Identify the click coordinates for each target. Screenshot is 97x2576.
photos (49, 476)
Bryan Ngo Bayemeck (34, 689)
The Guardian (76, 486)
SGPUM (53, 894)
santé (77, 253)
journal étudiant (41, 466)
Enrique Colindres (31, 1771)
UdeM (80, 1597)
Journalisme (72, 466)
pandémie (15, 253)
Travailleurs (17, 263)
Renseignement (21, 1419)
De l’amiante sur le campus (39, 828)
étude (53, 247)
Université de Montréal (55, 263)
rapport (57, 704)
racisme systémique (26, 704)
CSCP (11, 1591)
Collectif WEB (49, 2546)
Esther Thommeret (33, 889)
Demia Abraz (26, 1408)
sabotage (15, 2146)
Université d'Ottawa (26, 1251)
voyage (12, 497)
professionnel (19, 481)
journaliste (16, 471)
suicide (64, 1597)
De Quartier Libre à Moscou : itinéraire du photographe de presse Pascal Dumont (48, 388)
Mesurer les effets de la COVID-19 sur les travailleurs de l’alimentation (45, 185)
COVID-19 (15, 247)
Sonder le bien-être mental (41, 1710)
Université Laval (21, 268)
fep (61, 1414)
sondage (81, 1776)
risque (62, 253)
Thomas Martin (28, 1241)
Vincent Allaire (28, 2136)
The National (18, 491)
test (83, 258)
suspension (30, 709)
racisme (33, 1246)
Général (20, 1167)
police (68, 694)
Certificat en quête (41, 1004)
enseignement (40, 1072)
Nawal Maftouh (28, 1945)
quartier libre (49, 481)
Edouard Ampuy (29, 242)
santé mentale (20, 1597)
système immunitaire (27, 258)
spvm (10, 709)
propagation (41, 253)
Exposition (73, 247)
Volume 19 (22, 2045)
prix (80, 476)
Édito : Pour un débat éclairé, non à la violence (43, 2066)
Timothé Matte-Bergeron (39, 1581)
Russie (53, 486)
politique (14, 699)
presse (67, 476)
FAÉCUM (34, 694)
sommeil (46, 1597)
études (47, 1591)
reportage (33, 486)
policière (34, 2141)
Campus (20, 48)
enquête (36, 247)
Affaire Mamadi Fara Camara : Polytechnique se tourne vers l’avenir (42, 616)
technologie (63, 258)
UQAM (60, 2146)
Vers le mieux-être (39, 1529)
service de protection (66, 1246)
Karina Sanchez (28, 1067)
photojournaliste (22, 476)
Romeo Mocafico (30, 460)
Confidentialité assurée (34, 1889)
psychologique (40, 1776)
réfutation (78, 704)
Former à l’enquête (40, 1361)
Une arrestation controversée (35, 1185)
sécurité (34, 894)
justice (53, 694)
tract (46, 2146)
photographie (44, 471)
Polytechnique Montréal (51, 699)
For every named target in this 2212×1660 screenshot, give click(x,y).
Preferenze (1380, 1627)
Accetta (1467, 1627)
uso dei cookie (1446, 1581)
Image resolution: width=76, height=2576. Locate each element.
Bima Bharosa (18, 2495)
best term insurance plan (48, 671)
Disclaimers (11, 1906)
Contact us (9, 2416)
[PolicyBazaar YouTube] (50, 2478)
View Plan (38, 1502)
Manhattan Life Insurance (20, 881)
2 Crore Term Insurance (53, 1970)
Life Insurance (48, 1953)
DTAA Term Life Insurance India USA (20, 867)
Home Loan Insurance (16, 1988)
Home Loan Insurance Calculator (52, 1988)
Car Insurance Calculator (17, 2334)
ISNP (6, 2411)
####
Please return the lines above that run from the line containing "sécurité (34, 894)" to the line containing "best term insurance plan (48, 671)", inclusive, exactly and with no other lines.

YOUR RESPONSE =>
sécurité (34, 894)
justice (53, 694)
tract (46, 2146)
photographie (44, 471)
Polytechnique Montréal (51, 699)
For every named target in this 2212×1660 screenshot, give click(x,y).
Preferenze (1380, 1627)
Accetta (1467, 1627)
uso dei cookie (1446, 1581)
Image resolution: width=76, height=2576. Locate each element.
Bima Bharosa (18, 2495)
best term insurance plan (48, 671)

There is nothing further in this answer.